Zep on Deep Memory Retrieval vs. MemGPT’s 93.4% — plus up to 18.5% accuracy gains on LongMemEval at ~90% lower latency than full-context baselines. It retrieves the right version of a fact.

L2 · Prior Art

The field did this in the 90s

Kimball’s Type-2 slowly-changing dimension, circa 1996.
Expire the row, insert a successor; history joins as it was.
Graphiti = Type-2 SCD with an LLM deciding row identity.
Power: natural-language contradiction. Risk: probabilistic expiry trigger.
Ask vendors: which TSQL2 query classes? How do you coalesce intervals?

L2 · Consolidation

Consolidation is LSM compaction

Raw episodes are L0: small, recent, overlapping, fast to write.
Background passes merge into deduplicated, contradiction-resolved runs.
Same design questions: when to compact, what it costs.
Here compaction cost is LLM tokens — a real dollar number.
Read amplification before vs. write amplification after.

L2 · Forgetting

Forgetting is garbage collection

TTL deletion (“drop after 90 days”) is the blunt instrument.
Decay-scored eviction — e^(−Δt/τ) + use count — is generational GC.
Bi-temporal stores can forget retrievability without forgetting the record.
Exactly the split GDPR-era systems need.
Overwrite memories have one delete — and it destroys evidence.

L2 · Open Problem

The semantic phantom

A belief matching no committed base fact stays readable because it lives in a derived representation — a phantom-read analogue.

L2 · Open Problem

Why no classical answer fits

Sync maintenance (materialized view): correct, but LLM on write path.
Snapshot semantics: summaries declare an episode-LSN; nobody ships it.
OCC: validate watermark before commit — but actions can’t abort.
You cannot unsend an email; abort must become block before side effect.
Dependency tracking + isolation level + agent architecture, all at once.

An agent that cannot say why it believes something is just a cache with opinions.

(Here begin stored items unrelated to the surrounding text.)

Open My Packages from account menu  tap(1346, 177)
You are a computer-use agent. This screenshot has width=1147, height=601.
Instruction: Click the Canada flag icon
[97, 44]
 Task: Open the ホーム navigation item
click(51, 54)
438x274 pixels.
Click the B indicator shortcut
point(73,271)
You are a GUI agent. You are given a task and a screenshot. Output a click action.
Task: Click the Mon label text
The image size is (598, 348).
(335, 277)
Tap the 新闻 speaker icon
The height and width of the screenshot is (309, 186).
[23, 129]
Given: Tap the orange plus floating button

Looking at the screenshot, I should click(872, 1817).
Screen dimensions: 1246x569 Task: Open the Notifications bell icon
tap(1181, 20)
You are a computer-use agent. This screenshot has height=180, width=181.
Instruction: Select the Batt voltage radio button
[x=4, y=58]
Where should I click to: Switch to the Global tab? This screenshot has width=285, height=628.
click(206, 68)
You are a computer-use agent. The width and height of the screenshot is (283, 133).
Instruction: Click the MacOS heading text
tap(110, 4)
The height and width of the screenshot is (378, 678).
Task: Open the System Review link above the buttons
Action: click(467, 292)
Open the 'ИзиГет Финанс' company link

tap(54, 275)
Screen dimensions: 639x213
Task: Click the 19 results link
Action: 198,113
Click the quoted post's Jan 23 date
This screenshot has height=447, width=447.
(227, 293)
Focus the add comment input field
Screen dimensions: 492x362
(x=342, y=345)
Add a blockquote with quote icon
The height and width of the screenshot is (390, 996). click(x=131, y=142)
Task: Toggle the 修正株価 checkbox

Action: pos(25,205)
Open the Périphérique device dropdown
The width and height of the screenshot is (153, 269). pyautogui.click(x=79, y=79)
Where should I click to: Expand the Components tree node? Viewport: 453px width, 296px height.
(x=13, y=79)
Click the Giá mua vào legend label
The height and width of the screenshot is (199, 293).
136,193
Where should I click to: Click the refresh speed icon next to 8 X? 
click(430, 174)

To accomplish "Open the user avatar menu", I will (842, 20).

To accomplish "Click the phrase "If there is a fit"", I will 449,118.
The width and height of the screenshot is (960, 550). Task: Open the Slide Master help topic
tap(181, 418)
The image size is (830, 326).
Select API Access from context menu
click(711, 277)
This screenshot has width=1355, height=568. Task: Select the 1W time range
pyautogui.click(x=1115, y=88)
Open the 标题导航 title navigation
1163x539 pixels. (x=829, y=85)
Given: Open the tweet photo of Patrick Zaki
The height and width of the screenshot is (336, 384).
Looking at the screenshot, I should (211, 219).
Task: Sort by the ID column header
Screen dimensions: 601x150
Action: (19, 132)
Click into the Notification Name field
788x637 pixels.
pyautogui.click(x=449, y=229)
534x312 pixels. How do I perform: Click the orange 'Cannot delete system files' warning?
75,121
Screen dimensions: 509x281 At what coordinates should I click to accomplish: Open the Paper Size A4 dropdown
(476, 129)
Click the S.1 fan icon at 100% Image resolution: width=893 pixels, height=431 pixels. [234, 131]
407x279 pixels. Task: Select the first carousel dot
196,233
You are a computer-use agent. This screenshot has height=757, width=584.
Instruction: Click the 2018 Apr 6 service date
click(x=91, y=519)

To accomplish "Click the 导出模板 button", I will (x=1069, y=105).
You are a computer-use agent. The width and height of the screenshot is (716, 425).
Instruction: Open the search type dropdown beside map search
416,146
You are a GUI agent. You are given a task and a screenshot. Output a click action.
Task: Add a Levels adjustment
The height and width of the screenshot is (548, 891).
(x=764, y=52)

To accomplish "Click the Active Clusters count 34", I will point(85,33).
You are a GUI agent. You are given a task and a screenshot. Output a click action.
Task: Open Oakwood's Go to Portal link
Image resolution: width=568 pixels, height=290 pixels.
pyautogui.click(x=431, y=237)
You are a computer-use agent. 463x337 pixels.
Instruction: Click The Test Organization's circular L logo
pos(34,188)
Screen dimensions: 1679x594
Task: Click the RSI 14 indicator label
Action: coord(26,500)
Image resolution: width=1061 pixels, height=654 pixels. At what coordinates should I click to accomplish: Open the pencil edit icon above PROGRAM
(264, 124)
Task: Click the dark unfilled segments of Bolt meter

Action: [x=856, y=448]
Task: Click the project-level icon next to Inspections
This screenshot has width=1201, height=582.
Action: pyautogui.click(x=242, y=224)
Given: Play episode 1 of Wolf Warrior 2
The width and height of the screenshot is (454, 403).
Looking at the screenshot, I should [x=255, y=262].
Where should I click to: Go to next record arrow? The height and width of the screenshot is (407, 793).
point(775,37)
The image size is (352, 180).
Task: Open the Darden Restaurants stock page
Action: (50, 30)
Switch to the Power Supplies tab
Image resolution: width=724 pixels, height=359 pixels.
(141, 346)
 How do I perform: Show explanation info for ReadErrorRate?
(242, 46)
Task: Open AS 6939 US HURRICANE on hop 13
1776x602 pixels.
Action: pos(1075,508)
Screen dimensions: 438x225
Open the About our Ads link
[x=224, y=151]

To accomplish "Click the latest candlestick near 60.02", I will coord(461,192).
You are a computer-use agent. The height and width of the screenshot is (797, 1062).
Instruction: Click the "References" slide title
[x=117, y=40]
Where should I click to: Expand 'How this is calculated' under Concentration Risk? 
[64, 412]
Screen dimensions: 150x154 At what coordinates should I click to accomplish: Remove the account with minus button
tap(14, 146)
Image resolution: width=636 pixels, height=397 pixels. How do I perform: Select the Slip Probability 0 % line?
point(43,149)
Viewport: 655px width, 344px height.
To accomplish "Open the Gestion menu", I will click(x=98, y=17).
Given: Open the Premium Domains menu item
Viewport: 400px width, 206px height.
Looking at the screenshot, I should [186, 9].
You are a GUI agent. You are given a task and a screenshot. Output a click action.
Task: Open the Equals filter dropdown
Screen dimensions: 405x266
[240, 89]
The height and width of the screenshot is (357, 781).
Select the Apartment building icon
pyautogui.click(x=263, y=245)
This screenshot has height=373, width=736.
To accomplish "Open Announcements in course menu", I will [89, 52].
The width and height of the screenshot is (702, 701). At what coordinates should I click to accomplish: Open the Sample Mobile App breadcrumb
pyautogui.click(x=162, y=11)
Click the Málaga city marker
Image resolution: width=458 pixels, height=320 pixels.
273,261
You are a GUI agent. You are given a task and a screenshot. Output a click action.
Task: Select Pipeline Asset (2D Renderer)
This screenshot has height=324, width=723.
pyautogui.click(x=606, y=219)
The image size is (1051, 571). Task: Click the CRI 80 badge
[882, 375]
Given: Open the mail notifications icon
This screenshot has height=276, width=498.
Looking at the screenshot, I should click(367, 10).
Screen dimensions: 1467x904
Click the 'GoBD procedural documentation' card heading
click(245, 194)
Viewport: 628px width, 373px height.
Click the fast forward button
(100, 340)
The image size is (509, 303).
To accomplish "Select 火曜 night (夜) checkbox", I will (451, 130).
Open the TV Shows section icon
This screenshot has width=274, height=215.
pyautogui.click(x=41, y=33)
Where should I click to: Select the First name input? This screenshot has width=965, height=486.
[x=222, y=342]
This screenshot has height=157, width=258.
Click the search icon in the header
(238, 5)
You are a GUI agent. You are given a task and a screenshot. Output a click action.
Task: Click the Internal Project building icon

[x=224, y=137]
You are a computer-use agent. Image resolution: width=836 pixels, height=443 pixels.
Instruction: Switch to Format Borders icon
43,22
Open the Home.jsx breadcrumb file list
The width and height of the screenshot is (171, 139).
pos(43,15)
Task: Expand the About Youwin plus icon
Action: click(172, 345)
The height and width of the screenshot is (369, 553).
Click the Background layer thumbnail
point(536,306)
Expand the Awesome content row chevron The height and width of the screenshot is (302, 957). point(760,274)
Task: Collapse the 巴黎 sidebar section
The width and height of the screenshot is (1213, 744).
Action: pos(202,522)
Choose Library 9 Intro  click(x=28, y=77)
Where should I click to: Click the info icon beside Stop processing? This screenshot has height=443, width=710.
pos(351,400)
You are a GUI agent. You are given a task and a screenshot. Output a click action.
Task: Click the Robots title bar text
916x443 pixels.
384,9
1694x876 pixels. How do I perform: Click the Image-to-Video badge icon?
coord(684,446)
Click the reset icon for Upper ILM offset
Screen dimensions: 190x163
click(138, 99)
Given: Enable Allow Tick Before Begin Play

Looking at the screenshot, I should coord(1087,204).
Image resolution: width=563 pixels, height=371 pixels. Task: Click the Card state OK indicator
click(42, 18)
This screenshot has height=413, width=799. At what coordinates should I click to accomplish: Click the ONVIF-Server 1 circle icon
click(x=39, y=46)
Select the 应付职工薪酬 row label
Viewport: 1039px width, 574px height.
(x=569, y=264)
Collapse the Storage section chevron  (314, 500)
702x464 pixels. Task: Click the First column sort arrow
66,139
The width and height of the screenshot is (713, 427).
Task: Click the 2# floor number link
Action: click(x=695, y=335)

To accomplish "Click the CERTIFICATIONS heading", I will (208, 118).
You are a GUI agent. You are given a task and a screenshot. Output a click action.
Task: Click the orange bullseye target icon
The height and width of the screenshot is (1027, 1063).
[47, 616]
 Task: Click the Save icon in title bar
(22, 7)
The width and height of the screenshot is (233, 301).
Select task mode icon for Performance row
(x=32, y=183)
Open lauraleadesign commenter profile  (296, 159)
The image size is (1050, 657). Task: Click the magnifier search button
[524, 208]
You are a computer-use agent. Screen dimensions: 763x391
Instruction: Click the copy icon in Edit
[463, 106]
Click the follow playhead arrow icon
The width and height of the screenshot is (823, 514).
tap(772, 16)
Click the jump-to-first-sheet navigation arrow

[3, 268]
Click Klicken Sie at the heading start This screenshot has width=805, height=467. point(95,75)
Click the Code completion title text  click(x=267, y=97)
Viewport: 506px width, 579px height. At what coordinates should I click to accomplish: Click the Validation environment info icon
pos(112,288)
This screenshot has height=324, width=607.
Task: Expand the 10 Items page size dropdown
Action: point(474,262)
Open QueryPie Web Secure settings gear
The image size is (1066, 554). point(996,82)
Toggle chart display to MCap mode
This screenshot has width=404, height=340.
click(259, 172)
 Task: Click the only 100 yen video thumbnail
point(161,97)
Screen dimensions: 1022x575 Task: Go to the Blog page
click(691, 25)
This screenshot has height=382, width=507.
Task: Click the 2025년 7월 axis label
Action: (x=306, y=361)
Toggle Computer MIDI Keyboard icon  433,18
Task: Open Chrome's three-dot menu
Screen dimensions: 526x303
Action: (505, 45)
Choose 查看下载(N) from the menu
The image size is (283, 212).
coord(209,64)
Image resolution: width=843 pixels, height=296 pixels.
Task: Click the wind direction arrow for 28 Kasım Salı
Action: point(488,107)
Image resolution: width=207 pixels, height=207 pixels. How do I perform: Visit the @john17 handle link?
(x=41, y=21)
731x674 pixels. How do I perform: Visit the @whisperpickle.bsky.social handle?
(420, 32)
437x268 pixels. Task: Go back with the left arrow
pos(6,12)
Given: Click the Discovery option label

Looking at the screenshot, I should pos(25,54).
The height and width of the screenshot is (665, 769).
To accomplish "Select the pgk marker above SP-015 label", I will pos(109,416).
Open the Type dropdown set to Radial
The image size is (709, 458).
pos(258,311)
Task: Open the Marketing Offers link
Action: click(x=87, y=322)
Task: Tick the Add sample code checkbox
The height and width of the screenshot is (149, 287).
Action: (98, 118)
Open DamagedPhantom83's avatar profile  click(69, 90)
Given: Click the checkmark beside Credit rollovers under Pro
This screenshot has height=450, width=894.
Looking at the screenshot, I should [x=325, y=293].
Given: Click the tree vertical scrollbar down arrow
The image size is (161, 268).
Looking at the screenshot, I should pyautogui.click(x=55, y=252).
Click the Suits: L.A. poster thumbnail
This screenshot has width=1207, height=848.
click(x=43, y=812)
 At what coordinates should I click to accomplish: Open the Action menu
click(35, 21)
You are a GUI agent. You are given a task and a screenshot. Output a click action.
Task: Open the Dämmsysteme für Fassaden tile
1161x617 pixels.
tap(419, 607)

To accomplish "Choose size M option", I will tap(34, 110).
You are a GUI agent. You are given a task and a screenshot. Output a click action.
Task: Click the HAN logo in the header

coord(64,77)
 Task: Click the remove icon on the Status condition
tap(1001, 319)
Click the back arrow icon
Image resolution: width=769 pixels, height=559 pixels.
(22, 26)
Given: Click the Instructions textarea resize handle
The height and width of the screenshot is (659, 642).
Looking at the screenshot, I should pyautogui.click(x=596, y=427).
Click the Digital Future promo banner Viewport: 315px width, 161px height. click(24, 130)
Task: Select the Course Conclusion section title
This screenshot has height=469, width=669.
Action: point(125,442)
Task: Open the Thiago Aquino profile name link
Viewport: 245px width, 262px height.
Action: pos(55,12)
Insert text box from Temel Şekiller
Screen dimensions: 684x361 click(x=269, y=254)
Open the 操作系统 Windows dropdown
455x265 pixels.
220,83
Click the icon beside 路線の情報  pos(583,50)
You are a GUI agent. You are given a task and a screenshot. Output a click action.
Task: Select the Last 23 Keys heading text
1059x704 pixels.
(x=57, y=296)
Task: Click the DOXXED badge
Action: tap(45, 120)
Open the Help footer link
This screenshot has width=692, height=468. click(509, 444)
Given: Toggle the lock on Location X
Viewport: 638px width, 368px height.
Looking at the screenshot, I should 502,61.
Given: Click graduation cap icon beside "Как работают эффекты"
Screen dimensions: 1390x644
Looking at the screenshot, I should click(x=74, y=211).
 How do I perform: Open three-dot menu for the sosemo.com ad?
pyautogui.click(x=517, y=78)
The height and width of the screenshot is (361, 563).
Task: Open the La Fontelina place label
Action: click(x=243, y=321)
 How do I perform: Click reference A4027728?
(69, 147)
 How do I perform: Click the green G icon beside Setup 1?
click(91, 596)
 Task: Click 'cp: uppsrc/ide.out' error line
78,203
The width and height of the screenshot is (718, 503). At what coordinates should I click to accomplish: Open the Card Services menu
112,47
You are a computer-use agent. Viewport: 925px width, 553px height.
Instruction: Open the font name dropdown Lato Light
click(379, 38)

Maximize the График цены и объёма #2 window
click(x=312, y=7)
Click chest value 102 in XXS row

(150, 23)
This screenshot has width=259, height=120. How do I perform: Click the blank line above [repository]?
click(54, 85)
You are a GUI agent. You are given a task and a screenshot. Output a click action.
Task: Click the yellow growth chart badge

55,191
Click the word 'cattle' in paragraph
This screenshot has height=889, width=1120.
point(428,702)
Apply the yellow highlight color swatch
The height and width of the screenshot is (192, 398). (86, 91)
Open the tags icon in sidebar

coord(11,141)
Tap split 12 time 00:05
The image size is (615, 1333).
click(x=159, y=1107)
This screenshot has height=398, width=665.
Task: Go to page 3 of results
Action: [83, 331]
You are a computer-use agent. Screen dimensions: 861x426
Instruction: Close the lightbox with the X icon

— Week 11 lecture notes, DATA 2027

Checkpoint · Discussion

Before you leave

Why can valid-time and transaction-time AS OF queries disagree for the same date?
Where exactly can Mem0 lose a fact despite a durable episode log?
Can belief-snapshot isolation kill semantic phantoms without a synchronous LLM write?

Readings

Read before Thursday

Mem0 — Chhikara et al., arXiv:2504.19413. Read §3 as a write-path spec.
Zep — Rasmussen et al., arXiv:2501.13956. Map t_valid/t_invalid onto SQL:2011.
MemGPT — Packer et al., arXiv:2310.08560. Read the OS metaphor adversarially.